* Begin *
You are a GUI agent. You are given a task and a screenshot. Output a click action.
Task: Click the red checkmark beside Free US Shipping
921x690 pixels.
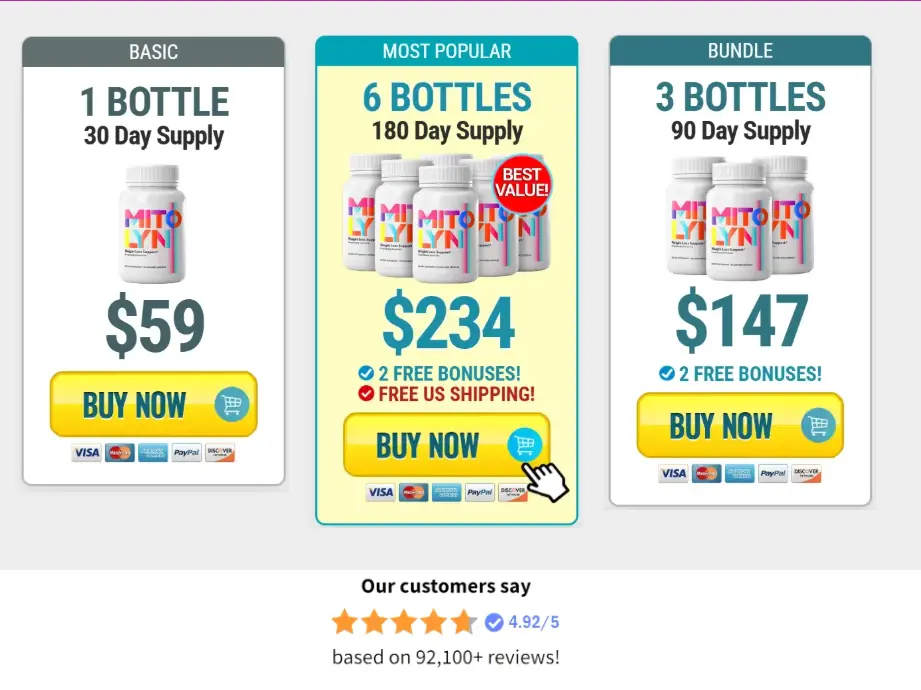tap(366, 394)
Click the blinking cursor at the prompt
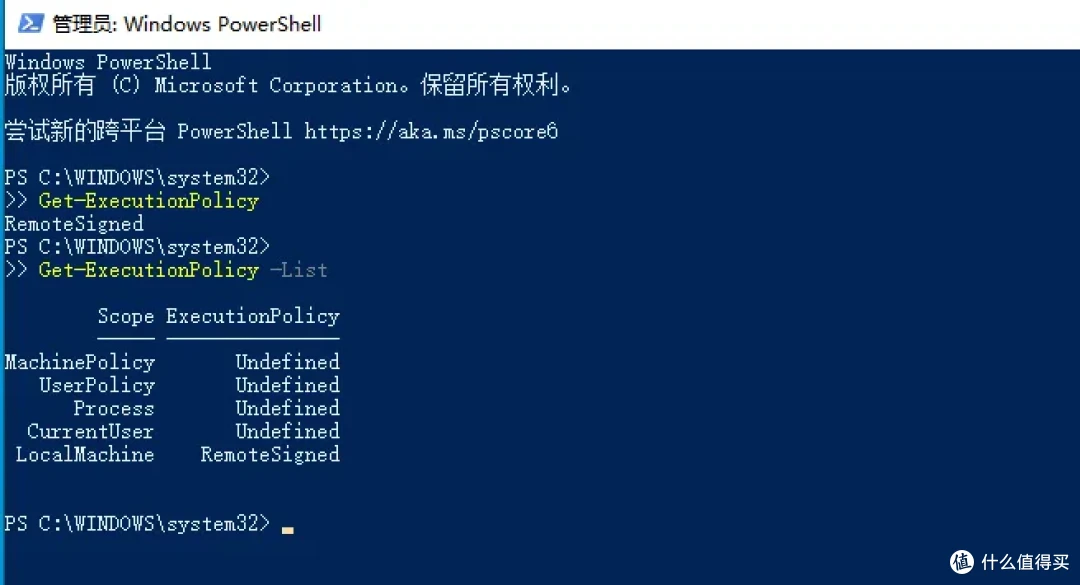This screenshot has width=1080, height=585. coord(288,530)
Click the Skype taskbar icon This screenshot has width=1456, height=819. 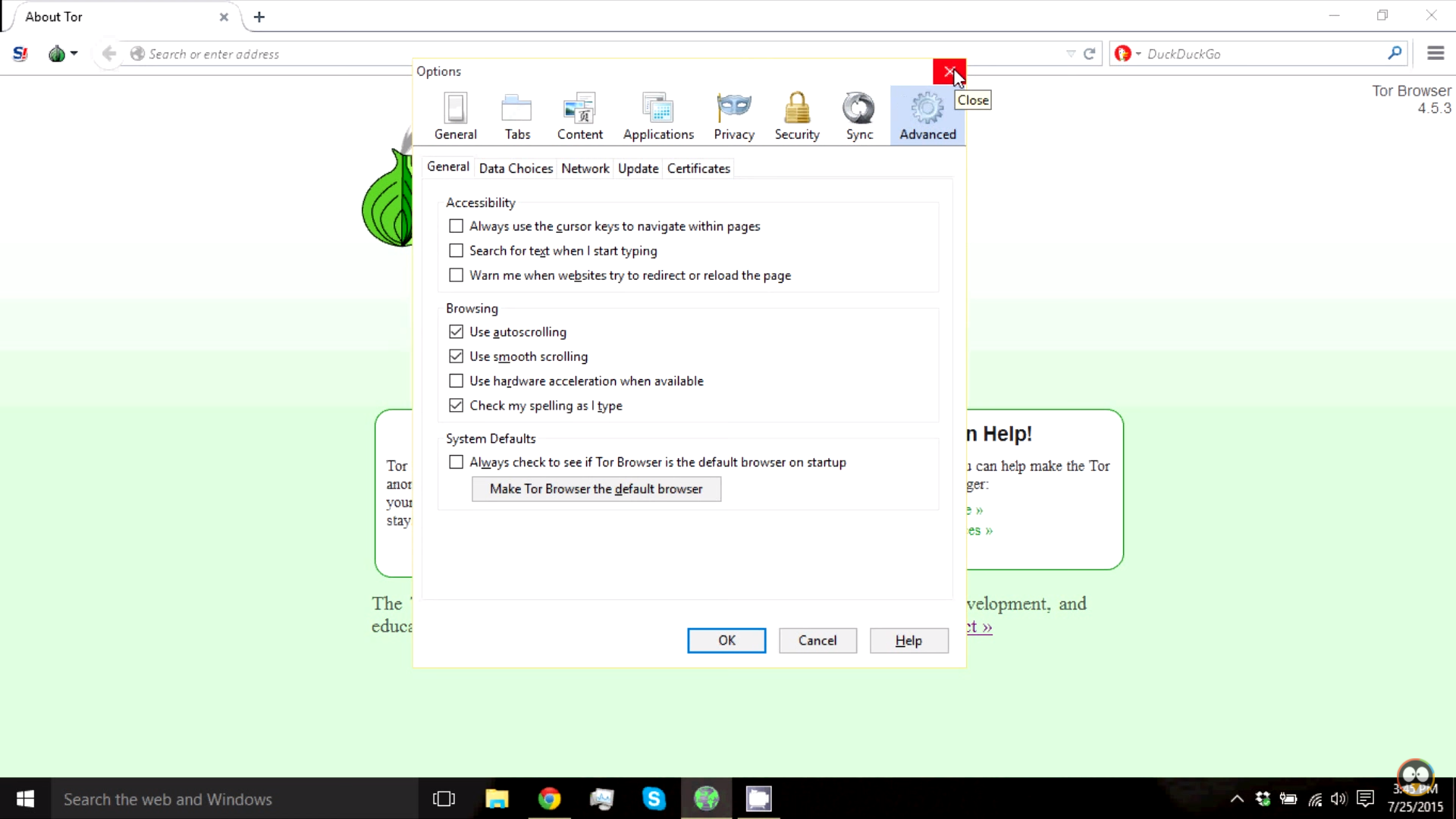pos(654,799)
* End *
**What you should do:**
Return, word for word, every line from the start down to and including the one holding "This screenshot has width=1080, height=585.". Leave out the pictures.

**Exercise result:**
You are a GUI agent. You are given a task and a screenshot. Output a click action.
Task: Click the red checkmark beside Free US Shipping
921x690 pixels.
tap(366, 394)
Click the blinking cursor at the prompt
This screenshot has width=1080, height=585. coord(288,530)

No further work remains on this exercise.